The tuner runs in Cambridge May 10 to June 9 and is directed by Andrei Serban, whose recent credits have ranged from acclaimed collaborations with Elizabeth Swados to a roundly-savaged avant-garde Hamlet. In November 2001, he staged Richard III at OOB's La MaMa.
On Broadway, actress Jones, as Shaw's Major Barbara, recently tried and failed to lead her war-mongering stage father to salvation. She may have better luck as the title character in Lysistrata, where she will order a sex strike among the females of ancient Greece in order to get the warring men to arrange a peace.
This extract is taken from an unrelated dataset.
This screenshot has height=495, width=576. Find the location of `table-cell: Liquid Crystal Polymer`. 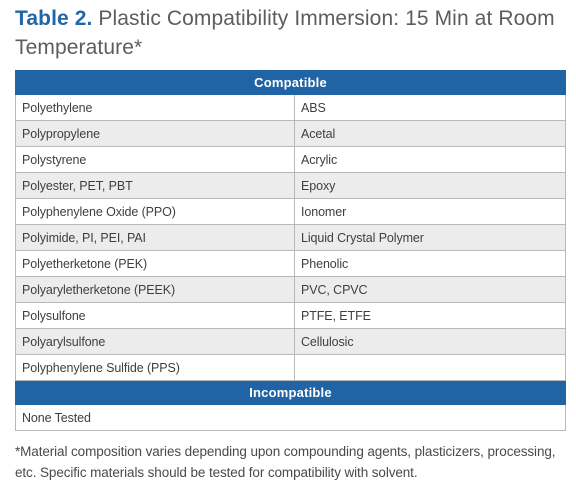

table-cell: Liquid Crystal Polymer is located at coordinates (430, 238).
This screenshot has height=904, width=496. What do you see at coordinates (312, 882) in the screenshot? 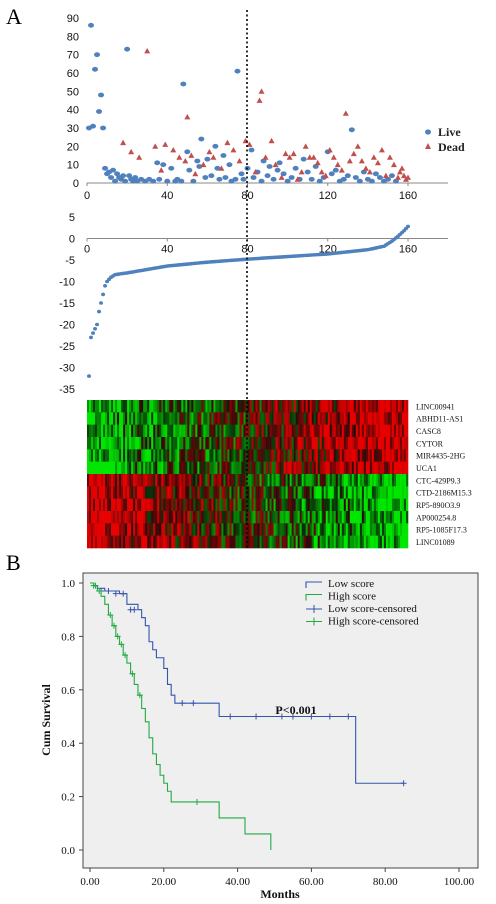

No other cast members have been named. Jones other credits include Goodnight Desdemona, Good Morning Juliet; The Baltimore Waltz, Night of the Iguana, A Moon for the Misbegotten and her Tony-winning, star-making turn in The Heiress
Menken is the author of such musicals as Little Shop of Horrors and Beauty and the Beast. For Disney, he has scored the films "The Little Mermaid," "Beauty and the Beast," "Pocahontas," "The Hunchback of Notre Dame" and more.
Gelbart is the man behind such shows as A Funny Thing Happened on the Way to the Forum, City of Angels and Mastergate, as well as the film "Tootsie" and the television series "M*A*S*H."